3- Rahman ve Rahim
Rahmetin tüm anlamlarını,
tüm hallerini ve tüm alanlarını kapsamına alan bu sıfat,
bu surenin içinde bağımsız bir ayet halinde
tekrarlanıyor. Bununla, sözünü ettiğimiz yaygın
Rabb'lığın bariz bir karakteristiği vurgulandığı
gibi, Rabb ile kulları ve yaratıcı ile yaratıkları
arasındaki sürekli ilişkinin temel dayanakları
belirleniyor. Bu ilişki, hamd etmeyi ve övgüyü harekete geçiren
bir rahmet ve gözetim ilişkisidir. Yine bu ilişki, gönül
huzuruna dayanan ve sevgi üreten bir ilişkidir. Buna göre
hamd, bu cömert rahmete sunulan fıtri bir karşılıktır.
İslâm'da Allah
ne eski yunan felsefesinde tasvir edilen olemp tanrıları
gibi arzu ve ihtiraslarının dürtüsü ile kullarını
kovalar ve ne de "Eski Ahid"in Tekvin babının
onbirinci bölümünde yer alan uydurma "Babil Burcu"
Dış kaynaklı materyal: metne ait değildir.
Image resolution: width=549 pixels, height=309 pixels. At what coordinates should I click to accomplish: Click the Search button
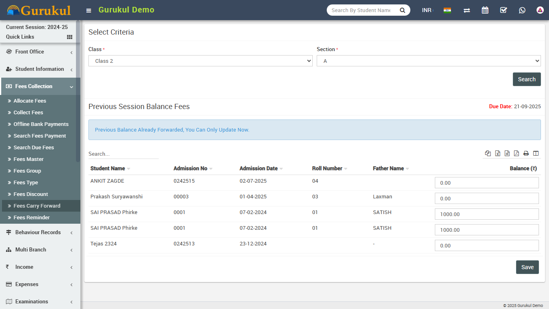(x=526, y=79)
masalında anlatıldığı gibi kullarına
intikam tuzakları kurar.( "Ve bütün dünyanın
dili bir ve sözü birdi. Ve vaki oldu ki, Şark'a göçtükleri
zaman Şinar diyarında bir ova buldular ve orada oturdular
ve birbirlerine şöyle dediler: "Gelin kerpiç yapalım
ve onları pişirelim."
Ve onların taş
yerine kerpiçleri ve harç yerine ziftleri vardı. Ve dediler:
"Bütün yeryüzü üzerine dağılmayalım diye
kendimize bir şehir ve başı göklere erişecek
bir kule bina edelim ve kendimize bir nam yapalım-" Ve
Ademoğulları'nın yapmakta oldukları şehri
ve kuleyi görmek için RABB indi ve RABB dedi: "İşte
(bunlar) bir kavimdirler ve onların hepsinin bir dili var ve
yapmaya başladıkları şey budur ve şimdi
yapmaya niyet ettiklerinden hiçbir şey onlara men
edilmeyecektir. Gelin inelim ve birbirlerinin dilini anlamasınlar
diye onların dilini orada karıştıralım.
Ve RABB onları bütün
yeryüzü üzerine oradan dağıttı; ve şehri bina
etmeyi bıraktılar. Bundan dolayı onun adına
"Babil" denildi. çünkü RABB bütün dünyanın
dilini orada karıştırdı ve RABB onları bütün dünya
üzerine oradan dağıttı." (Kitab-ı Mukaddes.